Optimizing Jest Runs with Dynamic Roots

At Salesloft, our primary frontend application has nearly 3,000 test suites containing over 20,000 tests. That’s a lot of time spent running tests in CI and the opportunity was ripe for optimization. We were already using Jest’s --shard CLI argument to run tests across a number of runners in GitHub actions. Moving to multiple runners a few years ago sped things up significantly. In fact, we wrote own sharding script before it was built in to Jest. But given we were now in a monorepo setup using PNPM, we knew we could be more efficient with our CI runs.

#Limiting scope

In a monorepo, we don’t need to run tests for everything. We only need to run tests for packages that have changed plus their dependents. Thankfully, PNPM makes determining this very easy¹. Its --filter flag allows filtering packages based on changes between the HEAD and a given git ref. This filtering can include dependent packages as well. By limiting the scope to specific packages, we can be much more intelligent about what tests we run.
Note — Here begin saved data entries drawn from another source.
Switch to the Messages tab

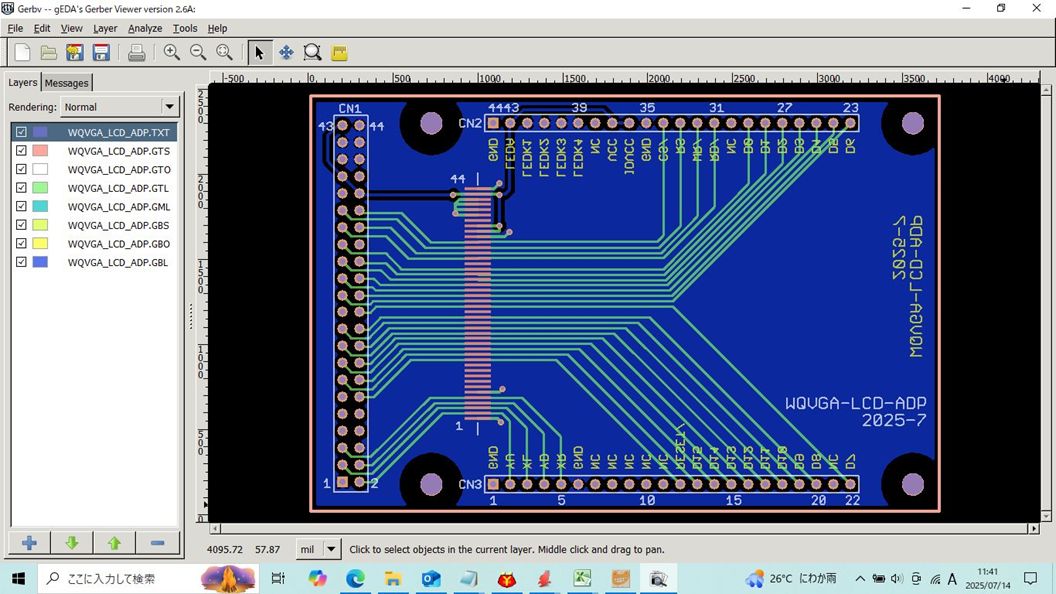(67, 83)
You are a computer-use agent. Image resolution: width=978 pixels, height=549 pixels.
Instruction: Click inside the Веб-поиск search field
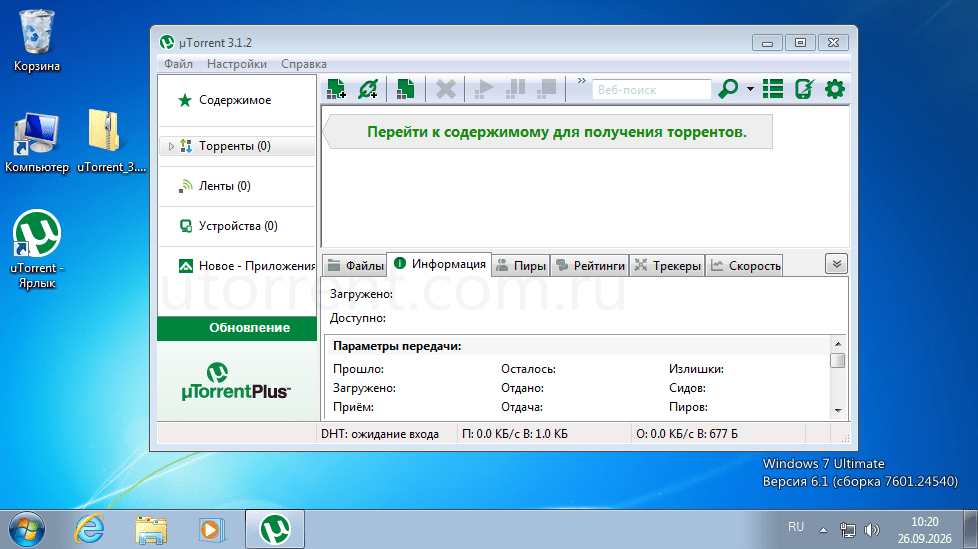[651, 90]
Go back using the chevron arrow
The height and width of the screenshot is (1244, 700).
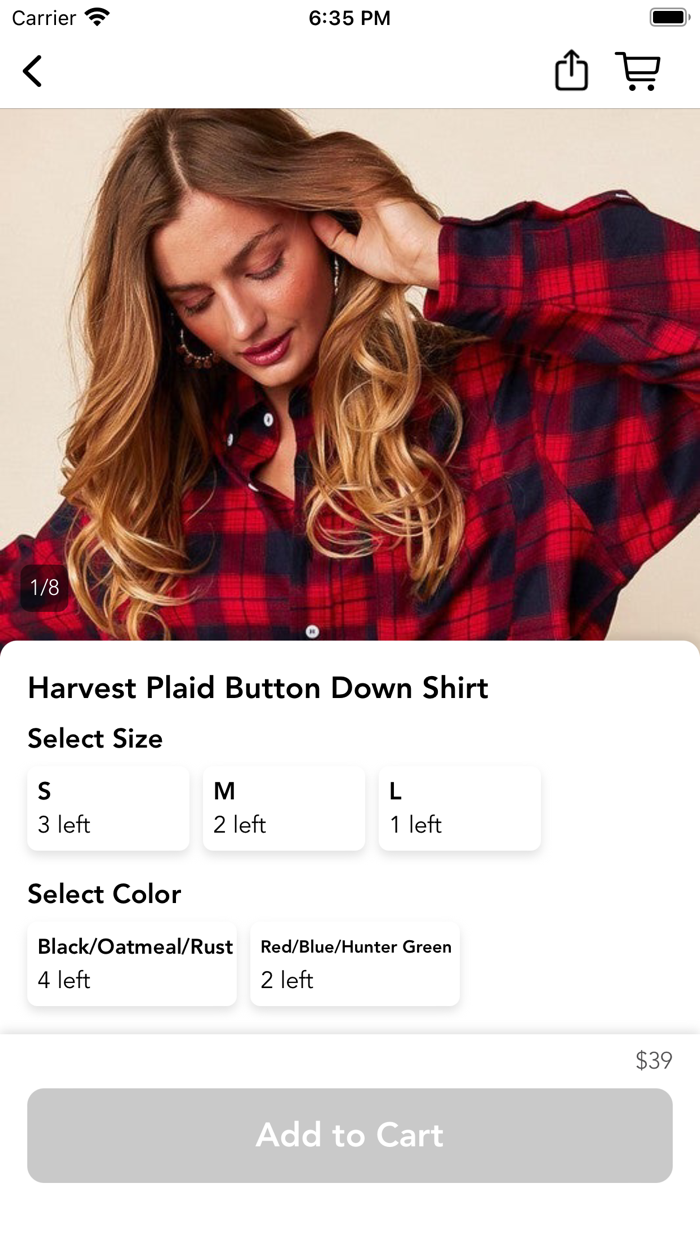[x=33, y=71]
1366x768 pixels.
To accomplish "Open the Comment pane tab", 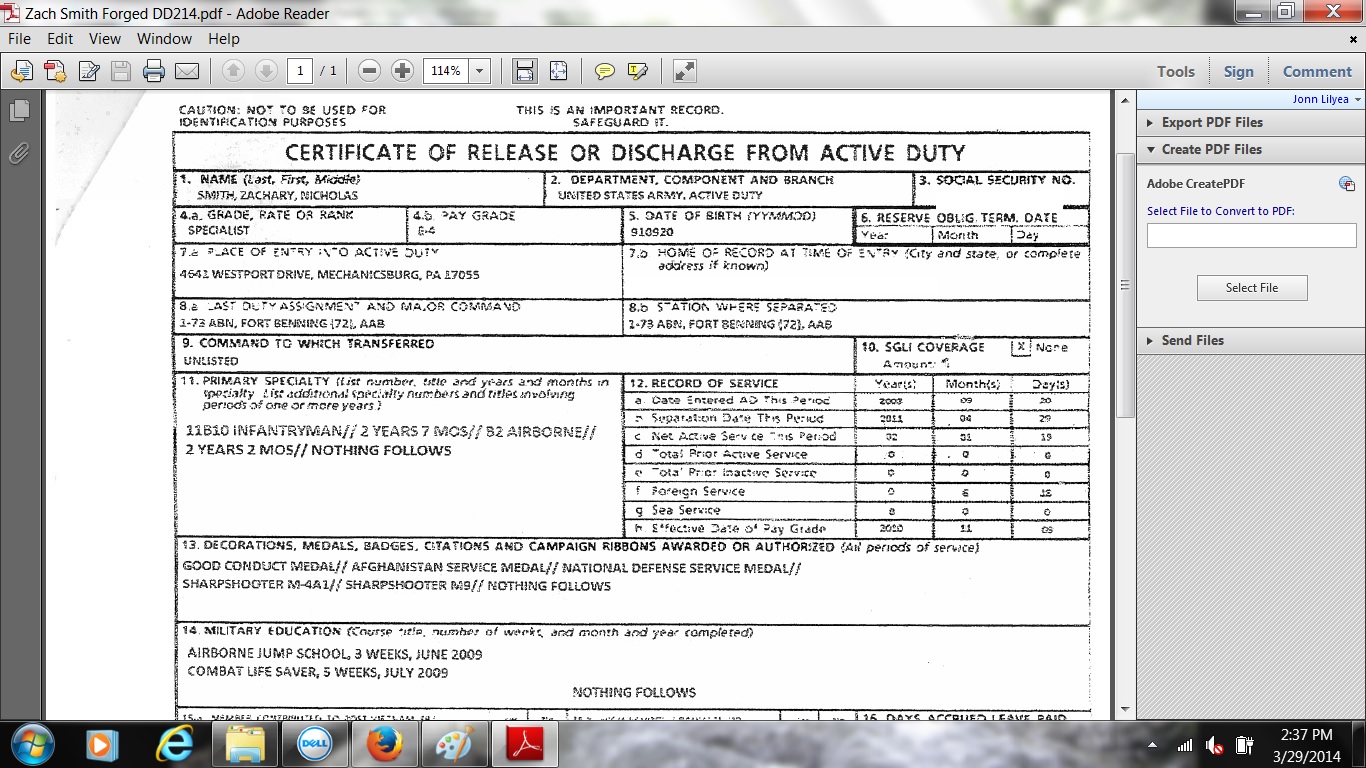I will pos(1316,71).
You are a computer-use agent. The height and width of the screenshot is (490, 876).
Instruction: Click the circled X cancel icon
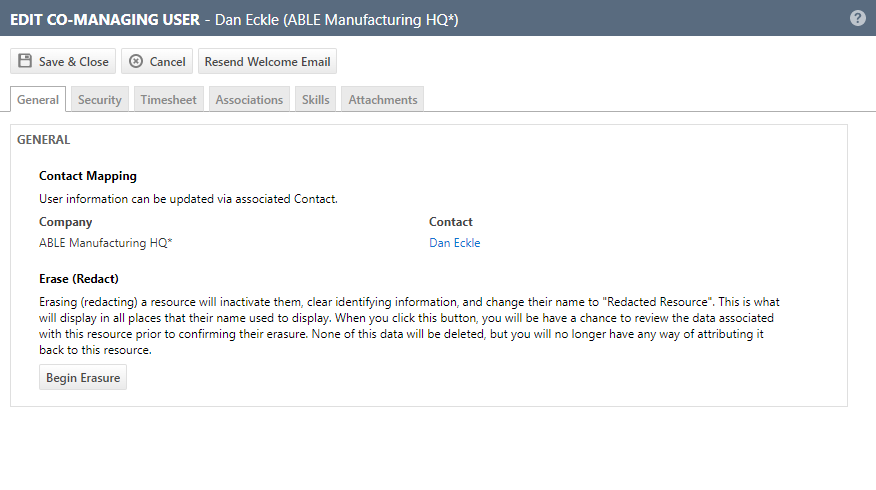[x=136, y=61]

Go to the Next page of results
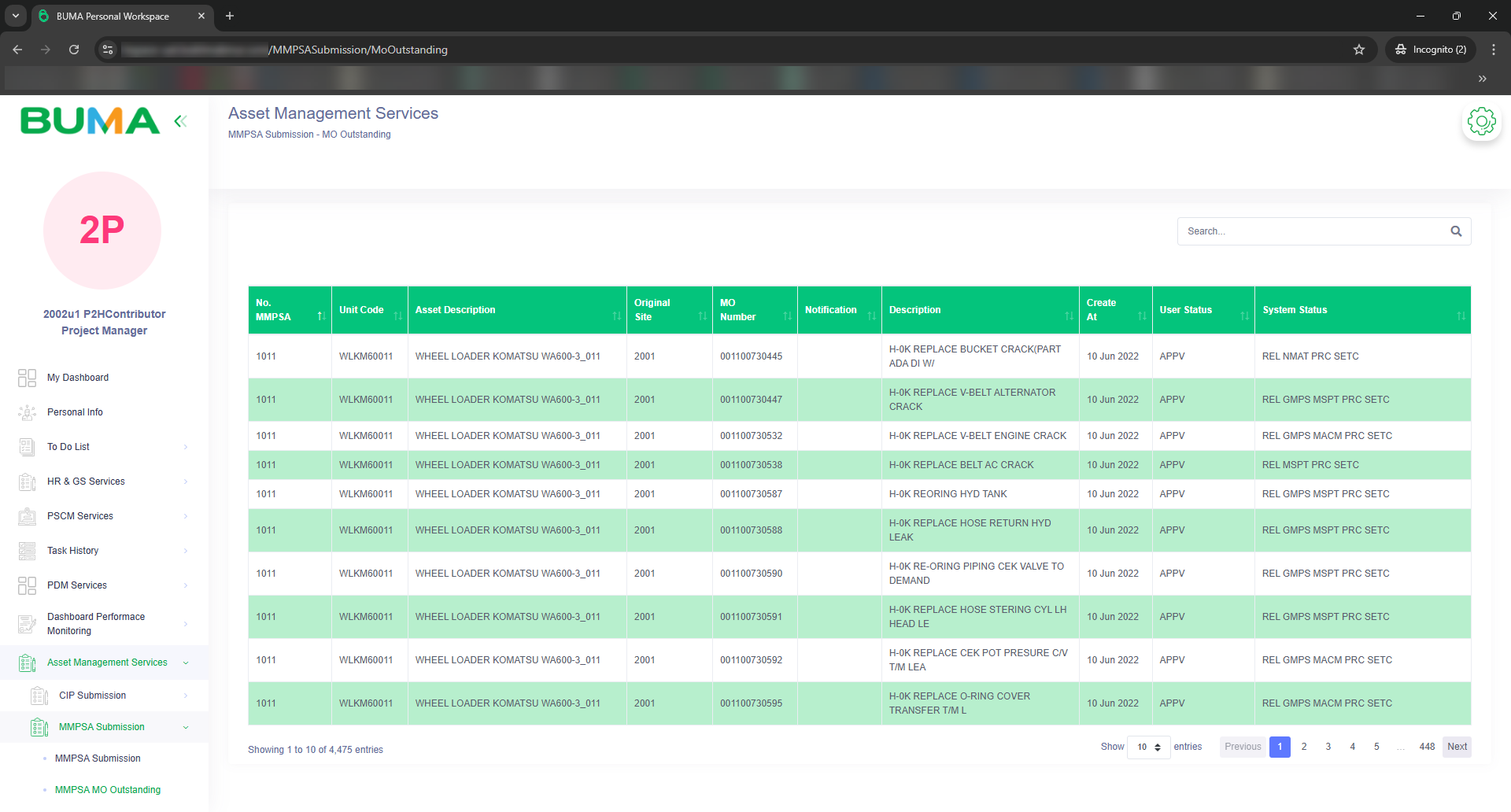[x=1457, y=747]
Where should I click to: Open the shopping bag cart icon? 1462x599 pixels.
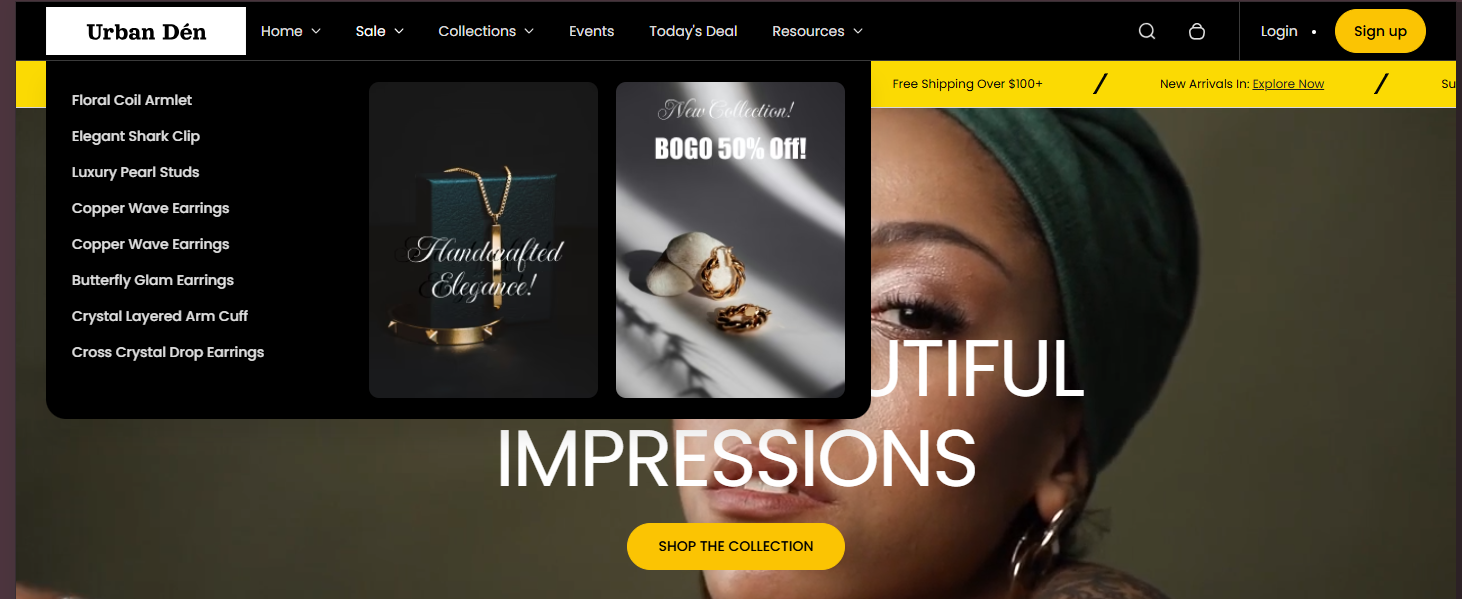click(1197, 31)
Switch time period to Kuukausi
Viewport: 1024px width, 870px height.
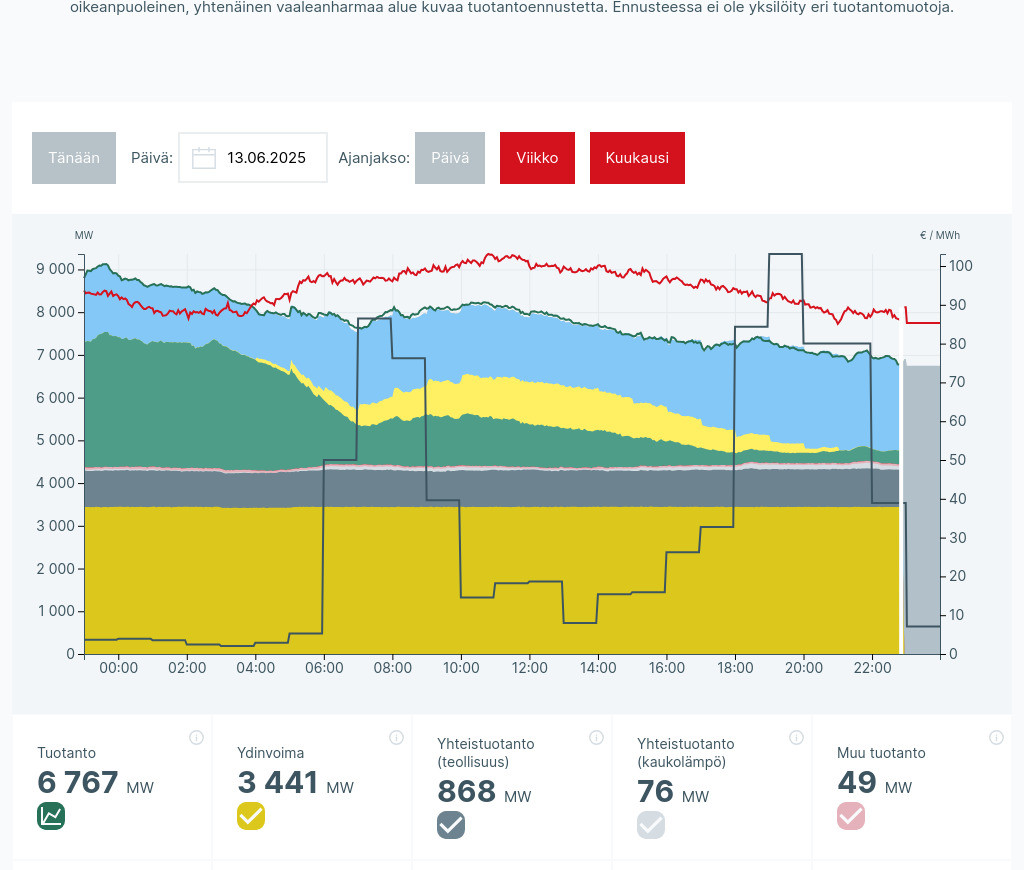click(637, 158)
Let’s take a moment to talk about our monorepo structure. If you were to peak inside our pnpm-workspace.yaml file, it would look something like this:

packages:
  - 'apps/*'
  - 'infrastructure/*'
  - 'platform/packages/*'
  - 'shared/*'

Apps are organized as packages in the apps/ directory. infrastructure/ holds all the packages needed to run, build, test, lint, format, and ship the repo. The scripts we’ll be looking at below are in an infrastructure package. platform/packages/ and shared/ contain shared code teams can use when building out their apps. In typical monorepo fashion, each package manages its own dependencies² and many of these package depend on others from within the monorepo.

So, for example, a PR may make changes to only apps/accounts. In this case, because nothing depends on apps/accounts, we should only run the tests for apps/accounts. Conversely, if we make a change to platform/packages/permissions, we will need to run tests for many other packages because so many depend on the permissions package.

#Alternatives

You may be wondering “Ray, why doesn’t each app have it’s own test script that you run with something like Rush, Lerna, or Turborepo?” That’s a legitimate question. For our situation, it makes more sense to keep all tests under a single Jest instance for a number of reasons:

Sharding is much easier when all tests are running under a single Jest instance. If each package had its own test script, we would either have to add a significant amount of complexity to get package-level sharding working across runners in GitHub actions or be locked in to a monorepo manager that supports it out-of-the-box. We’ve been very happy with vanilla PNPM as our monorepo manager and don’t want to change that.
We keep our testing infrastructure very regulated. Every package is on the same version of Jest, uses the same setup file, etc. This regulation would require more management overhead if we specified a test script for each package.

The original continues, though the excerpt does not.